--- EXERCISE AIM ---
Lay out the lines from the first one through the one containing "Looking at the screenshot, I should 882,282." as a numbered list, omitting blank lines. Leave the pictures out of the answer.

* START EXERCISE INPUTS *

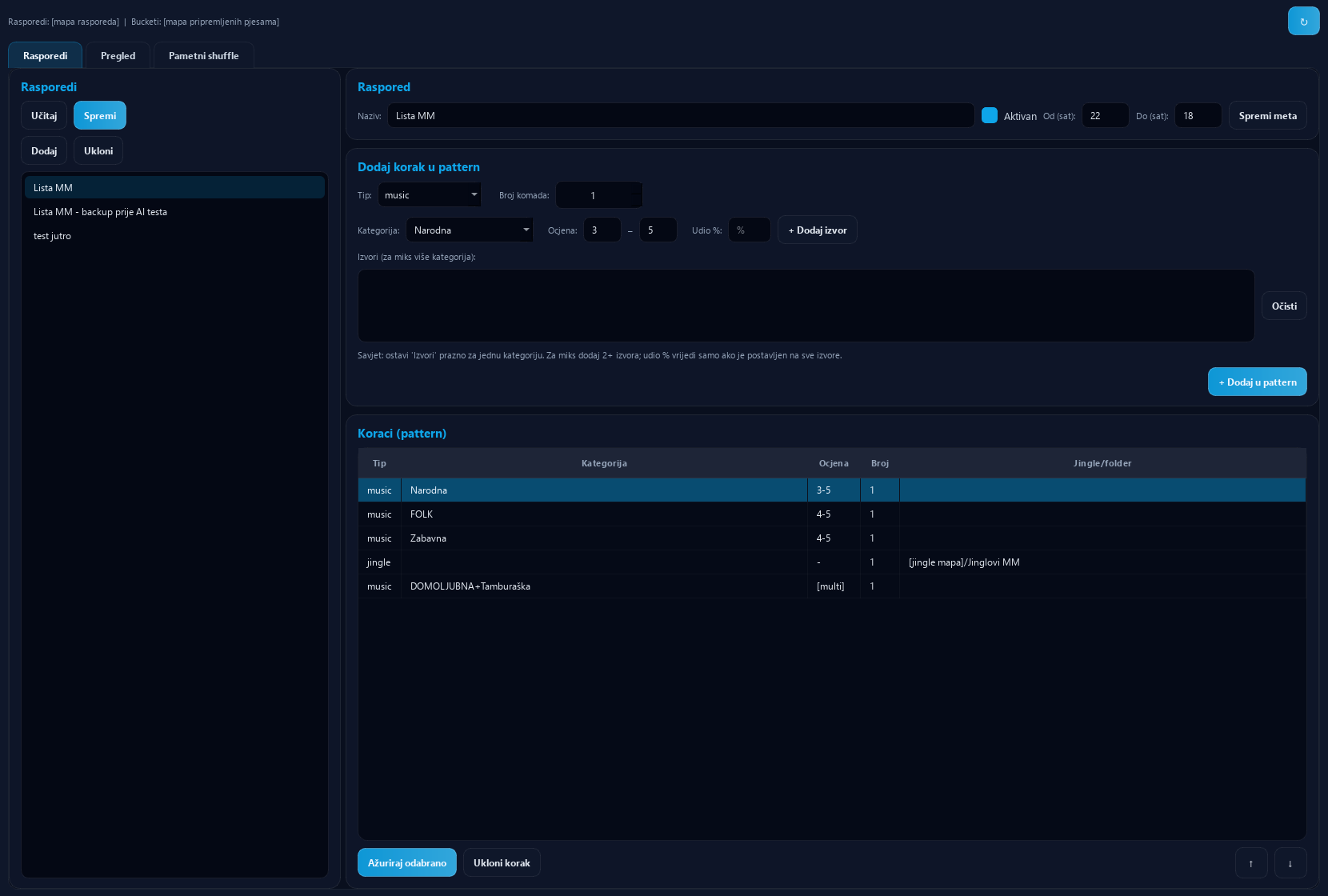Viewport: 1328px width, 896px height.
Task: Toggle the Aktivan checkbox
Action: pyautogui.click(x=990, y=115)
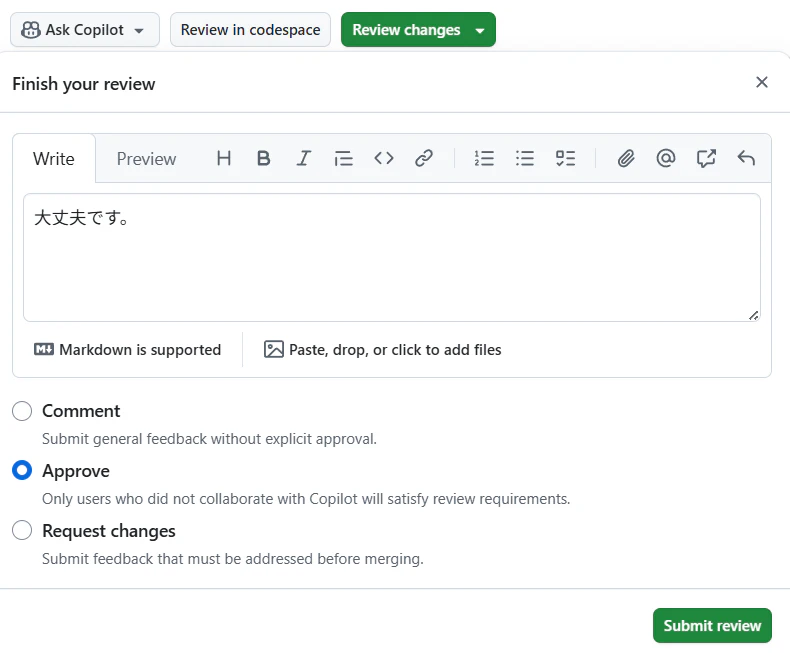
Task: Select the Comment radio option
Action: coord(22,411)
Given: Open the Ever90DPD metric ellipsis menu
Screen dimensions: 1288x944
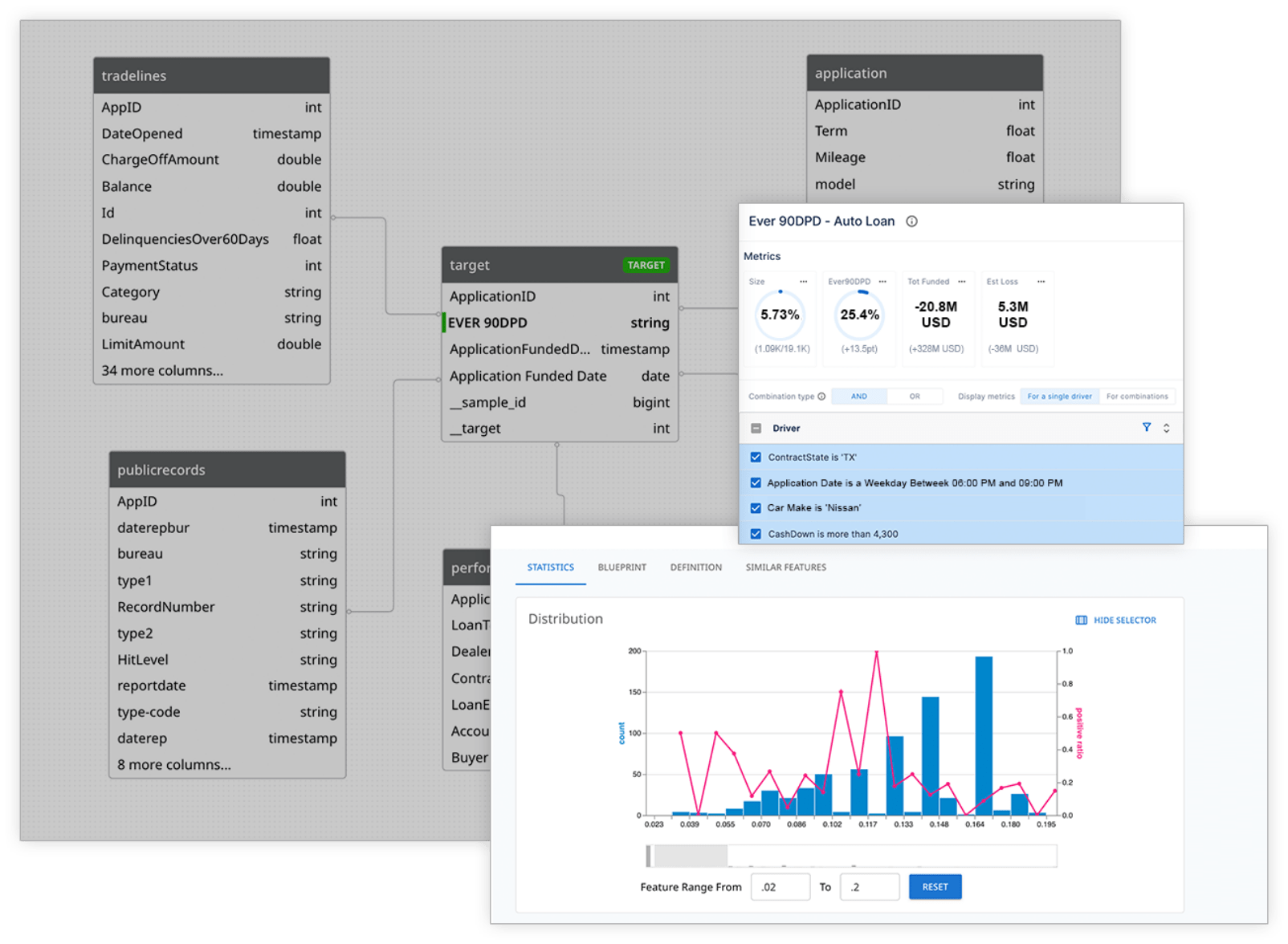Looking at the screenshot, I should 882,282.
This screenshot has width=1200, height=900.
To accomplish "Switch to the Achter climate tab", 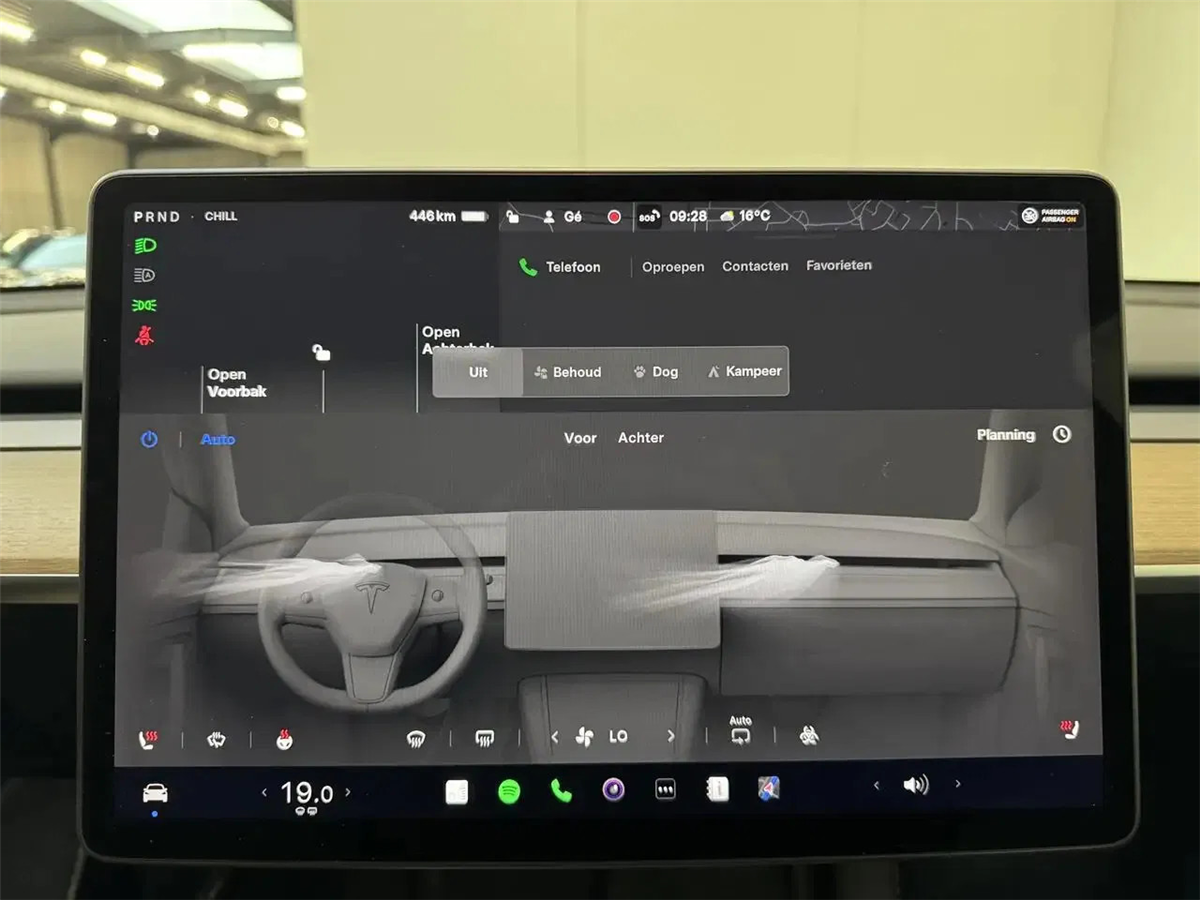I will click(x=640, y=438).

* END EXERCISE INPUTS *

--- COMPLETED EXERCISE ---
1. Viewport: 1328px width, 896px height.
2. Task: Toggle the Aktivan checkbox
3. Action: pyautogui.click(x=990, y=115)
4. Task: Select the Comment radio option
5. Action: coord(22,411)
6. Given: Open the Ever90DPD metric ellipsis menu
7. Screen dimensions: 1288x944
8. Looking at the screenshot, I should 882,282.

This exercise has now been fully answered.